To this the plaintiff replies: First, supposing the act of 1842 to be constitutional, no proceeding had been taken, nor had the president and directors of the Literary Fund in any way made an election to divest the plaintiff's title by force of this statute. Second, the statute is unconstitutional.

Our opinion being very clearly with the plaintiff on the first point, we shall not enter into the consideration of the second, for the reason that we deem it disrespectful to the legislative branch of the Government to call in question the constitutionality of the statute unless the decision of the cause make it necessary to do so.

The first section of the act provides "that where a grant of swamp land had been obtained from the State, and the grantee, his heirs or assigns, have not regularly listed the same for taxation and (199) paid the taxes due thereon, they shall forfeit and lose all right, title, and interest in said land, "and the same shall ipso facto revert to and be vested in the State unless such grantee, his heirs or assigns, shall *140 in twelve months from the passage of this act pay to the sheriff of the county in which the land lies all the arrearages of taxes due on the said lands, with lawful interest thereon from the time the said taxes ought to have been paid."

The second section provides that the land to which the State shall become entitled under this act "shall be and hereby is vested in the president and directors of the Literary Fund of North Carolina."

Admit that this act has the force of inserting in the original grant a condition that if the taxes are not paid when due, but shall at any time be in arrear, "the land shall ipso facto revert to and be vested in the State." According to the well-settled principles of law, if the taxes were in arrear at any time, the estate created by the grant would not be defeated and revert to the grantor unless some solemn act was done by which to enforce the condition, for the estate having commenced by a solemn act, viz., a grant, must be defeated by an act equally solemn, upon the maxim of the common law, "eo ligamine quo ligatur."

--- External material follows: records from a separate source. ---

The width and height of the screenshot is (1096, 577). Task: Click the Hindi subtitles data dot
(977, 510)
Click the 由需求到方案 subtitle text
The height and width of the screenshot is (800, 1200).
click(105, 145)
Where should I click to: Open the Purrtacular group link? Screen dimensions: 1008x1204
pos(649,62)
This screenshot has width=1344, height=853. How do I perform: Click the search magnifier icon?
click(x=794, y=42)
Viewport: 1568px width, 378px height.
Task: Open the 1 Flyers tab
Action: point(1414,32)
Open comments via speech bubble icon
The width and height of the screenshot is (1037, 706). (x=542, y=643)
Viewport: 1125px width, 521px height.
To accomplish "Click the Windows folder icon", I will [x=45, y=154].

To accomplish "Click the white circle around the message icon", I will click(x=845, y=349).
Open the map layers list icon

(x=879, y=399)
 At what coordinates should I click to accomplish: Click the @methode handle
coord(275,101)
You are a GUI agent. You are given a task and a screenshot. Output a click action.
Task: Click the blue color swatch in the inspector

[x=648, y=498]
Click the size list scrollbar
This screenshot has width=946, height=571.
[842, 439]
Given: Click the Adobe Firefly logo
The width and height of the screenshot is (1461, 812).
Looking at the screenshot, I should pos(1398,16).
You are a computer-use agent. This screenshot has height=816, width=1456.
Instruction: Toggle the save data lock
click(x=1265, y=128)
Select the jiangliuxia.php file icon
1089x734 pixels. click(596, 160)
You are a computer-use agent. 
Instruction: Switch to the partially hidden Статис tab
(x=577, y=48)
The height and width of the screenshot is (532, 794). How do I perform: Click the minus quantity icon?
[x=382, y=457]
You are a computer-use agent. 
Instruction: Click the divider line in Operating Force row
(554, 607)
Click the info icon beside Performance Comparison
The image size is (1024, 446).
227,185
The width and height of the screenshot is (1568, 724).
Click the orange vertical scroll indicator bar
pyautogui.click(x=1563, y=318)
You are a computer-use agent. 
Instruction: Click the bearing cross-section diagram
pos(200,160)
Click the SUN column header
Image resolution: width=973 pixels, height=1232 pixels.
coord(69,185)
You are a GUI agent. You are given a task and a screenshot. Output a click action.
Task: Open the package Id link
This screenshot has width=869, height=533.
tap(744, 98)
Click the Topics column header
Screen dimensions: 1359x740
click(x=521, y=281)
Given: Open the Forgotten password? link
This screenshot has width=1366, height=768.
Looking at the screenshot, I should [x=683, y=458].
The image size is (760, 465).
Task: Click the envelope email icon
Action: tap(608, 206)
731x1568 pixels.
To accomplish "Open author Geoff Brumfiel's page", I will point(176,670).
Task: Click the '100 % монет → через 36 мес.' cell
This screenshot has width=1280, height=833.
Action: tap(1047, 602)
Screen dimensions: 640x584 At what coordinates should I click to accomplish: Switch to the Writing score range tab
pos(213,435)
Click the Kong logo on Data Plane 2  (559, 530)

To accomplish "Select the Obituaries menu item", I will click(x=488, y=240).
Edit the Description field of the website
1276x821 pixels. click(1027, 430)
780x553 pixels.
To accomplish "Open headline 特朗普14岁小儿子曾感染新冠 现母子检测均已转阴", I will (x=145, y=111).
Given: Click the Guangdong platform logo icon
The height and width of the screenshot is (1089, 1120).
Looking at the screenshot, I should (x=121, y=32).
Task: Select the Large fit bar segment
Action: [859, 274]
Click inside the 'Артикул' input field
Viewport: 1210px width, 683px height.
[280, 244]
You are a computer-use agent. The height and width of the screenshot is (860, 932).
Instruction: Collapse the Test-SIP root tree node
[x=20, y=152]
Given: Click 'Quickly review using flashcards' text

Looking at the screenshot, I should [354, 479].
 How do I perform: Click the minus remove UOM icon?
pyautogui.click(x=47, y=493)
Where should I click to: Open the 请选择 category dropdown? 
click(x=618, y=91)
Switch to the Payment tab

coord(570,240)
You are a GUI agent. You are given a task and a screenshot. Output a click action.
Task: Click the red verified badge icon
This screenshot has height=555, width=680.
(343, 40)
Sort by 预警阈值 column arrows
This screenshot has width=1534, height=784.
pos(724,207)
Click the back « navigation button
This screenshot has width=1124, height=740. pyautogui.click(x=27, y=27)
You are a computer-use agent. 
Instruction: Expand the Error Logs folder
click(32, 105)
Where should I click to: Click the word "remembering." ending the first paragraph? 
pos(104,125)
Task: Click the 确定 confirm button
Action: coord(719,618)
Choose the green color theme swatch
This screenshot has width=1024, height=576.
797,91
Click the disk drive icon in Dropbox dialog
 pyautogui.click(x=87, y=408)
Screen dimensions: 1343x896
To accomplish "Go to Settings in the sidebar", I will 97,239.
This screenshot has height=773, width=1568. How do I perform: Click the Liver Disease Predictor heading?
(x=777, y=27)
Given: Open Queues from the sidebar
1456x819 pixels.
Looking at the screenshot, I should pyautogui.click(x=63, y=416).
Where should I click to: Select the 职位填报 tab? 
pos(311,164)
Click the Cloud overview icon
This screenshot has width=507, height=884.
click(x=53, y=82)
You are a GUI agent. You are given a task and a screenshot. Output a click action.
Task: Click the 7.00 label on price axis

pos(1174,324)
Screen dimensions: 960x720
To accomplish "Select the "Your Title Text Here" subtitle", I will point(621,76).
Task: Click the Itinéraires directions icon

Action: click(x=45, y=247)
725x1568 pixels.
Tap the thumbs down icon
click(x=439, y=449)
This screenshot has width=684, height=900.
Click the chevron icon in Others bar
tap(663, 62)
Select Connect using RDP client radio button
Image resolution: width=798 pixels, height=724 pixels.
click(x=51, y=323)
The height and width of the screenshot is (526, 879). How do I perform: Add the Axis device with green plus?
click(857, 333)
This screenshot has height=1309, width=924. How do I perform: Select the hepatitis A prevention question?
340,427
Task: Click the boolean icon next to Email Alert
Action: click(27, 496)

If a feudal tenant failed to perform the services, his estate was not defeated until the lord had judgment in a writ of cessavit. If a subject incurs a forfeiture by committing treason, his estate is not defeated until "office found." If a feofment is made on condition, and the condition be broken, the estate continues until it is defeated by the entry of the feoffor or his heirs. Coke on Lit., chapter on Conditions.

The law books teem with cases fixing the principle that an estate once vested cannot be defeated by a condition or forfeiture without some act on the part of the grantor or his heirs by which to take (200) advantage of the condition or forfeiture, even when the words of the condition are "the estate shall therefore be void and of no effect," which words have the same legal import as "ipso facto void."

In this act, after the emphatic declaration that the land shall ipsofacto revert to and be vested in the State, there is the qualification,"unless such grantee, his heirs or assigns, shall within twelve months pay the taxes," etc.

This shows conclusively that it was contemplated to have some proceeding on the part of the State or its assignees, the president and directors of the Literary Fund, so as to give to the grantee, his heirs or assigns, "a day in court" — an opportunity to show that the arrearages of taxes had in fact been paid within the year.

Our opinion, therefore, is that as neither the State nor its assignees, the president and directors of the Literary Fund, had taken any proceedings or in any way signified an election to defeat the estate of the plaintiff, the estate was still in him and he was well entitled to maintain this action. *141

This conclusion is confirmed by the fact that the Legislature in 1850 passed an act declaring that the act of 1842 shall be applicable to those swamp lands only which have been surveyed and taken possession of by the president and directors of the Literary Fund, or their agent. Chapter 52, section 2.

Without admitting that the Legislature has the right to say what the law was, or what it is, and supposing its province is to say what shall be the law, see Houston v. Bogle, 32 N.C. 496. We are gratified to find that there is this concurrence of opinion as to the true construction of the act of 1832.

The judge below was of opinion with the defendant.

PER CURIAM. Error.

Cited: Wellons v. Jordan, 83 N.C. 377; Land Co. v. Board of Education,101 N.C. 35; Parish v. Cedar Co., 133 N.C. 481; Brittain v. Taylor,168 N.C. 275.